### WHAT TO WORK ON
Isolate every line in the data with the string "first" and copy it.

### DATA RECORDS
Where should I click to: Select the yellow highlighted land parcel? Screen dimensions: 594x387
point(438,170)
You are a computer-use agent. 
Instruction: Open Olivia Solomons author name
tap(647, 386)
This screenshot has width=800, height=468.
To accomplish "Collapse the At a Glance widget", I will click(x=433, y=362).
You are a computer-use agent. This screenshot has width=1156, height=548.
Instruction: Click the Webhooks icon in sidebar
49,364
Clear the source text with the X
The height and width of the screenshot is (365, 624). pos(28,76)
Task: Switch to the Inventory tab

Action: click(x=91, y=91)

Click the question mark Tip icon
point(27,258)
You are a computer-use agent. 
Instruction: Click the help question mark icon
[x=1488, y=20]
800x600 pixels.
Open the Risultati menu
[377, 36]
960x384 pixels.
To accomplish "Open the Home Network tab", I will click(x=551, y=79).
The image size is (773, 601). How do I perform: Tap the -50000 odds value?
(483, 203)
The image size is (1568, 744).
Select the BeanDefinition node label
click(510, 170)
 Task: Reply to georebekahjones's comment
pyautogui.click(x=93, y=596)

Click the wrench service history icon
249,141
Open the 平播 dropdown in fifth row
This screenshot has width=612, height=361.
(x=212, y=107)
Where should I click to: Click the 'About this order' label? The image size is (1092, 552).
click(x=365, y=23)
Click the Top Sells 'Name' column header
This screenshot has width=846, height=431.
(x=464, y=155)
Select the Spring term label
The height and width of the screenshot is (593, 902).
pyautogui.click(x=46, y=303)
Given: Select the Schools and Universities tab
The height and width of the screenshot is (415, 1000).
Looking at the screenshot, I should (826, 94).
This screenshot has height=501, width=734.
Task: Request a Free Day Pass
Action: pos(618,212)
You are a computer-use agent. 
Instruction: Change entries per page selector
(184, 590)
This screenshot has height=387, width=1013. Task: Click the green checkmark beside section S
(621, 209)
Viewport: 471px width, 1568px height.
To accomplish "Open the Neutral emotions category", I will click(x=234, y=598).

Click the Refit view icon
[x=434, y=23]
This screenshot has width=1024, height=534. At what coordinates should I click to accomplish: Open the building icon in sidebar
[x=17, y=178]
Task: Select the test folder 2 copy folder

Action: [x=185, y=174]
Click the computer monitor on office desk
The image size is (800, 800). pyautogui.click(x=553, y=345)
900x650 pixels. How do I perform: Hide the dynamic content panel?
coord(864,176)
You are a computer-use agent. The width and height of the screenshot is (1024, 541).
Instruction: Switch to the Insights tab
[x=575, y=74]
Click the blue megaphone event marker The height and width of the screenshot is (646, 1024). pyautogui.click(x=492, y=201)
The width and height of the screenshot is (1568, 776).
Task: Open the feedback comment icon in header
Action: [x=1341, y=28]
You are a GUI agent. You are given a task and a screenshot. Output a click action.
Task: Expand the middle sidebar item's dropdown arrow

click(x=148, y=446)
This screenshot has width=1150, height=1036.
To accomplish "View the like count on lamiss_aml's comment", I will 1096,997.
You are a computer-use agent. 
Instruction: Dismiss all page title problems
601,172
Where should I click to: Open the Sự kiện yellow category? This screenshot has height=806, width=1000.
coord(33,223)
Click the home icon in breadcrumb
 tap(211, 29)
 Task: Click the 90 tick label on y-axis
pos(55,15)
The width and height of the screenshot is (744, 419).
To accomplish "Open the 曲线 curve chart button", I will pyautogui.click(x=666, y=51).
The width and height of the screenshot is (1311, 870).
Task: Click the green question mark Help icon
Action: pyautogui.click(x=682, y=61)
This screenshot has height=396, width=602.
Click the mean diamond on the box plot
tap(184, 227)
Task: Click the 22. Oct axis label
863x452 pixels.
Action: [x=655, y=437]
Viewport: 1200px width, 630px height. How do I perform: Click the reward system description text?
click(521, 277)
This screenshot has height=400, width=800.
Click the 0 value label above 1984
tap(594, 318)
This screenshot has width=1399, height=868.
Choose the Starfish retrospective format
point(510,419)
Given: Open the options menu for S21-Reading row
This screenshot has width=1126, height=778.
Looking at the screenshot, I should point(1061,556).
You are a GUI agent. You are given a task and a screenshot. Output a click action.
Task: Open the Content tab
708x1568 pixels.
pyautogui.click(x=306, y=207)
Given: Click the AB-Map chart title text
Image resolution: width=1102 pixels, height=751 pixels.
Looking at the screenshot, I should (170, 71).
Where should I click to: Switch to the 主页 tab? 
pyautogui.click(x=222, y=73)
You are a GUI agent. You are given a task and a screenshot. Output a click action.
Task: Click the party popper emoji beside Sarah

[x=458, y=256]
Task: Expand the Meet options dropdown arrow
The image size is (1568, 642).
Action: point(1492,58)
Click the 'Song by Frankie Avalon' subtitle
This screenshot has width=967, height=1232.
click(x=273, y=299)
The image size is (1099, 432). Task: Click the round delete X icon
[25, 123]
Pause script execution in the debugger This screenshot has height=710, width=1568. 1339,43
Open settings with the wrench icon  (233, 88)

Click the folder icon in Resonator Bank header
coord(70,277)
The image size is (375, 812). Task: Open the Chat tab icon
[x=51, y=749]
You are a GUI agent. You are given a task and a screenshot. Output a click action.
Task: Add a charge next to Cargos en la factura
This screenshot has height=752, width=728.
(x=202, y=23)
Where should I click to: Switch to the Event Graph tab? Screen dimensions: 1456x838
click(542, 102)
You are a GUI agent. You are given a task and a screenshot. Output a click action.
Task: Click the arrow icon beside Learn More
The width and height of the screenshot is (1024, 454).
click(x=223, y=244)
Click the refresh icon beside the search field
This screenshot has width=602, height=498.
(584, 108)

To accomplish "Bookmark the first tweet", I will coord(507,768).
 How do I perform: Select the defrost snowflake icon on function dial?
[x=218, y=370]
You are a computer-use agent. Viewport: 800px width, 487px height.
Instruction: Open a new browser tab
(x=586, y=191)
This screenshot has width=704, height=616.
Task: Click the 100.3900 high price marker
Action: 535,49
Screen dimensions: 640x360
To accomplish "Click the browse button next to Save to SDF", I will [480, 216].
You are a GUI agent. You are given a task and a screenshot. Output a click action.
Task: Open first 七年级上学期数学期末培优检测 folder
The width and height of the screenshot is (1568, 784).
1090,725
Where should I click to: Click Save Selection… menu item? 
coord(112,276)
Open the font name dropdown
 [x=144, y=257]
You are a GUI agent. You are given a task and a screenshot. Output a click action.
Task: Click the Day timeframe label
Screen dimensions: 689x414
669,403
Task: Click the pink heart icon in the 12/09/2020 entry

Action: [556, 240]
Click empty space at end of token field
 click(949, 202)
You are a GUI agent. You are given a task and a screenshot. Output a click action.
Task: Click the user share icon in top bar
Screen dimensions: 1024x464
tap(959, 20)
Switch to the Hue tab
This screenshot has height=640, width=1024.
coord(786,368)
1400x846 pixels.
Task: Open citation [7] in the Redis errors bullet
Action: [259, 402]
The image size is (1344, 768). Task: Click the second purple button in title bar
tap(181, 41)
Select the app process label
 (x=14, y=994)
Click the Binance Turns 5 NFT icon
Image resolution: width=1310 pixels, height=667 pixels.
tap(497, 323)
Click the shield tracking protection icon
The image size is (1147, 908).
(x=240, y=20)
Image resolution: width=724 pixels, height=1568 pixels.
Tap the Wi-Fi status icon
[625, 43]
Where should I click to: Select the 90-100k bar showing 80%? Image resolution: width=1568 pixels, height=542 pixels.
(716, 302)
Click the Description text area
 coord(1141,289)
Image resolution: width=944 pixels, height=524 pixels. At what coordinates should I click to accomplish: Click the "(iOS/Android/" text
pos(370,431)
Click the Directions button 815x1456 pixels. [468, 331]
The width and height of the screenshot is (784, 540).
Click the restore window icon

### SOLUTION
To accomplish "Bookmark the first tweet", I will coord(507,768).
Task: Open first 七年级上学期数学期末培优检测 folder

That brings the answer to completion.